Catan fragte sich immer noch, ob Johannes klar gewesen war, dass er belogen wurde. Nur wenige Tage später war er gestorben, ein Greis, gezeichnet von der Zeit, der er so lange davongelaufen war.

»Sein Volk glaubt, der Gott, den sie Schmied nennen, habe den König zu ihnen geschickt«, sagte Catan. »Den Tag der Vertreibung erklären sie sich damit, dass der Teufel auf den Olymp gelangt ist und nun ihre Geschicke anstelle des Königs lenkt.«

Er trat ans Fenster, sah hinaus in das tosende Unwetter. Der Junge in seinem Arm musterte ihn stumm und fragend.

»Sie haben recht«, fuhr er nach einem Moment fort. »Der Teufel lenkt ihre Geschicke, aber er sitzt nicht auf dem Berg, sondern in diesem Palast. Ich hasse es, ihm zu dienen.«

Nie zuvor hatte er sich den wahren Grund für seine Abwesenheit eingestanden. Er hatte die Elfen in der Unterwelt der Menschenstadt ebenso gebraucht wie sie ihn. Sie hatte er innerlich vorgeschoben, wenn sein Gewissen ihn mahnte und ihn daran erinnerte, dass seine Suche längst nicht abgeschlossen war. Eine Weile hatte er sich selbst betrügen können, doch jeder Betrug flog irgendwann einmal auf.
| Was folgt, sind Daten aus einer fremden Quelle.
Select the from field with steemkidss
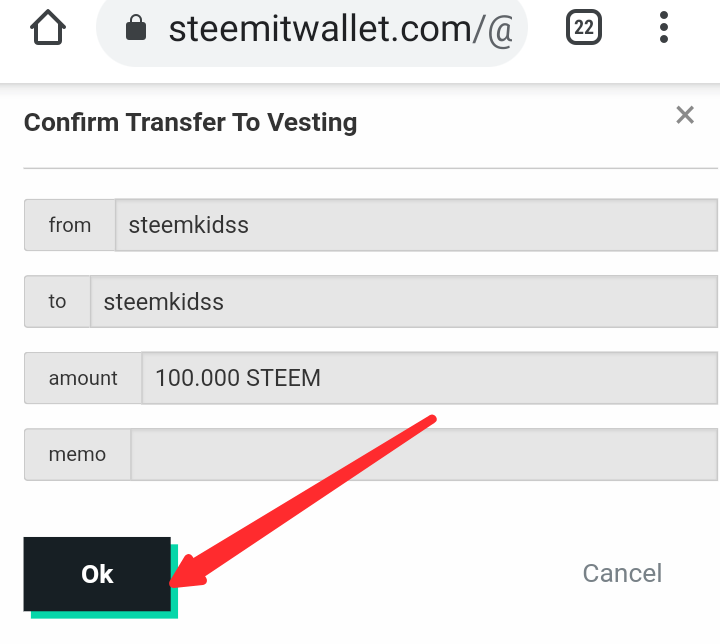The height and width of the screenshot is (644, 720). point(416,225)
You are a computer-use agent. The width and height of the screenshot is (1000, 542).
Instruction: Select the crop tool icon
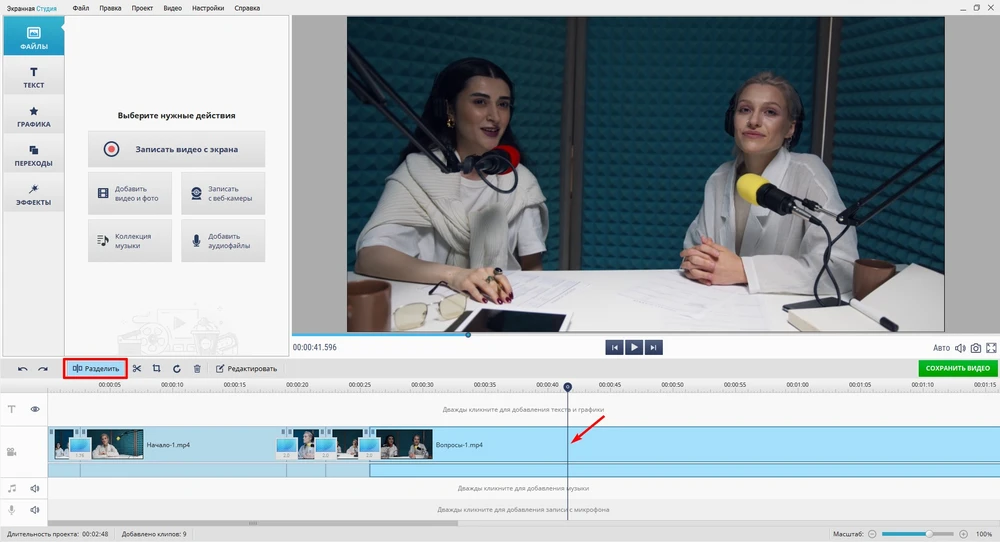[157, 369]
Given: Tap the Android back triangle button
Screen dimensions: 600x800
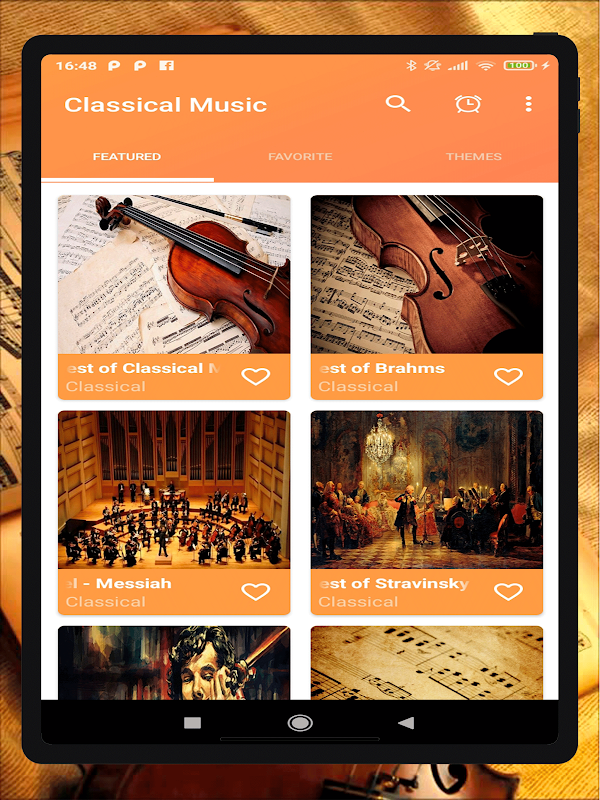Looking at the screenshot, I should pyautogui.click(x=406, y=722).
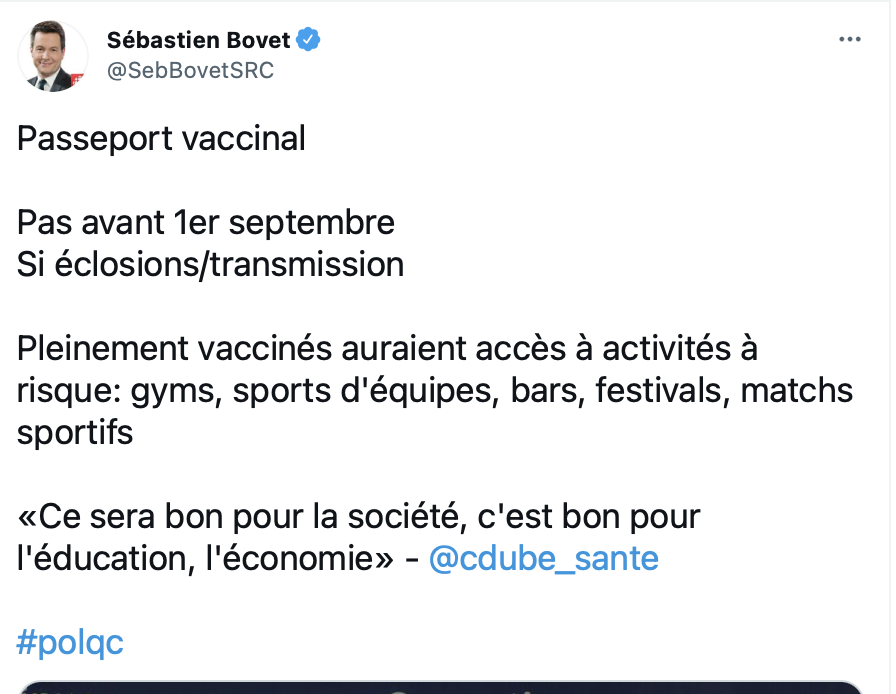Open the @SebBovetSRC handle
896x694 pixels.
point(190,70)
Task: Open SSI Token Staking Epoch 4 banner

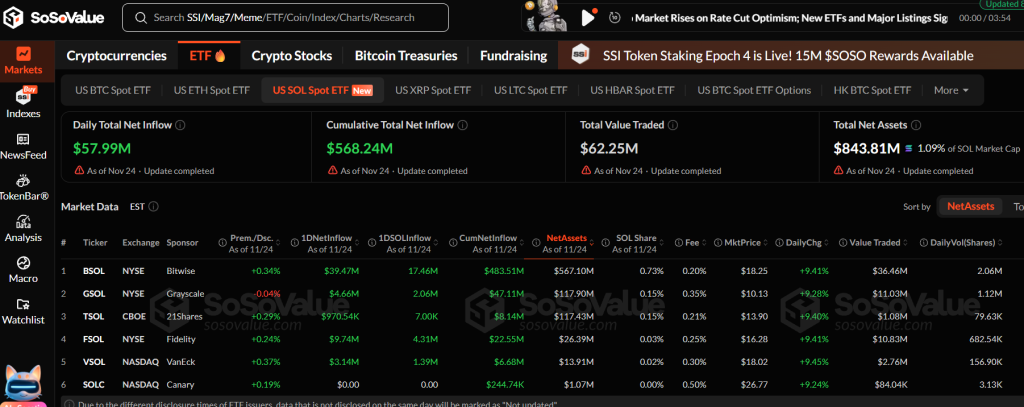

»Ich war kein Johannes«, sagte er. »Ich war kein gerechter, gütiger König, der alles für seine Untertanen tat. Das erkannte ich, als ich dich sah und mich an meine Aufgabe erinnerte. Ich bin ein Diener, kein Herr.«

Die Edelsteine, die er von Sinenomen bekommen hatte, würde er den Elfen unter der Erde zukommen lassen. Ihn selbst zog nichts mehr dorthin. Er hatte seine Bestimmung gefunden, ein Diener seines Königs, ein Gründer einer neuen Dynastie.

Sein Blick glitt zu dem Paket, das staubbedeckt unter seinem Bett lag. Er würde es Anne schenken und mit ihr über die Wünsche ihres Vaters sprechen – nach dem Ritual, sobald er sich das Blut von den Händen gewaschen hatte.

Er sah aus dem Fenster. Das Unwetter zog sich über dem Palast zusammen. Seine Nackenhaare stellten sich auf, als er die Magie spürte, die sich über ihm in der Turmspitze sammelte.

Die Zeit war gekommen.

»Ich hasse es, ihm zu dienen«, wiederholte er, »aber er ist mein König, und mein Gehorsam ist alles, was ich habe. Es tut mir leid, Talamh.«

Er ging zur Tür.

In seinen Armen begann der Säugling zu weinen.